The project is scheduled to launch over the summer, though Stubblefield declined to specify dates, citing the number of moving technical components involved. He expects to be in Los Angeles during operations, observing from mission control as the rover executes preprogrammed movements.
Soft Power Beyond Science
Stubblefield frames the lunar sanctuary explicitly as a soft-power intervention. He drew parallels to the unifying symbolism of the Apollo era, arguing that space exploration once functioned as technological competition and a cultural and ideological signal.
Today, he said, the dominant funding logic in space is “dual use,” for civil and military applications intertwined that leave little room for non-instrumental projects.
Against that backdrop, he sees art as a way to reopen collaborative space. Ideally, he said, the sanctuary would evolve into a multinational effort, with digital payloads contributed by different countries using flags, artworks, or culturally significant symbols.
He described having some recent conversations with diplomats and astronaut teams from multiple countries, including Saudi Arabia, and said he would welcome participation regardless of any geopolitical rivalry.
The proposal pushes at the edges of what science diplomacy typically encompasses. While grounded in space science and engineering, the project operates through cultural signaling rather than research output or formal agreement.
Whether such cultural signaling constitutes science diplomacy in a formal sense remains contested. Stubblefield does not claim it resolves governance gaps around lunar environmental protection, a domain where binding rules remain limited, but rather that it makes those gaps visible.

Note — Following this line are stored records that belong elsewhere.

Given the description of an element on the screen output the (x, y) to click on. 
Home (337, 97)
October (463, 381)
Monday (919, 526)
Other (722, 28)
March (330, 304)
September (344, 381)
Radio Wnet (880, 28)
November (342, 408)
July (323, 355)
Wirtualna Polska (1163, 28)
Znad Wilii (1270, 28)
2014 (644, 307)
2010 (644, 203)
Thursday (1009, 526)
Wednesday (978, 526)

A year ago, those gaps led the Vienna-based U.N. Committee on Peaceful Uses of Outer Space (COPUOS) to create the Action Team on Lunar Activities Consultation, a new framework for governing activities on the Moon.
With private companies making lunar landings and resource extraction a reality, the U.N. recognized a need for clear rules to prevent conflict, protect scientific sites, and manage environmental impacts.

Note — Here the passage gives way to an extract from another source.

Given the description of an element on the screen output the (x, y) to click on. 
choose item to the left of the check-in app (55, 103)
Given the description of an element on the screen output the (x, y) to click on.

Through COPUOS, nations have been discussing how they might coordinate lunar activities that involve both governments and private companies. Some envision stronger international coordination, but no binding framework or new governing body has yet been agreed.
The first attempt to govern such activity was the 1979 Moon Treaty, which only a small number of countries ratified and tried to fill in the gaps left by the 1967 Outer Space Treaty. It had a major flaw: Article 11 called for a new agreement on outer space resource activity, without giving any specifics.
Space-faring nations generally opposed the creation of a new supra-national authority that could oversee resource extraction similar to how the International Seabed Authority regulates ocean projects under the U.N. Convention on the Law of the Sea.
A Real Project, With Real Constraints
This will not be Stubblefield’s first lunar mission. Last year, he took part in a privately organized art payload that flew aboard Firefly Aerospace’s Blue Ghost mission, coordinated by a group called LifeShip. The forthcoming sanctuary project, however, is more operationally and legally complex, and entirely self-funded.
He came to Davos with the hope of finding a primary patron for the project, since the financial and logistical burden is not insignificant. “This is quite real,” he said. “No pressure.”
Whether the lunar sanctuary ultimately influences policy or practice is an open question. Stubblefield does not claim otherwise. What he is attempting, he said, is to shape how future governments and businesses conceptually approach the Moon before activity there becomes too entrenched to reconsider.
“If you wait until we’ve occupied the whole south pole,” he said, “we don’t get to go back and carve out an area that’s untouched.”
In that sense, the project functions less as a policy proposal than as a preemptive marker: a cultural artifact embedded directly in an emerging domain of international activity, asking how restraint, preservation, and cooperation might be signaled before the rules are fully written.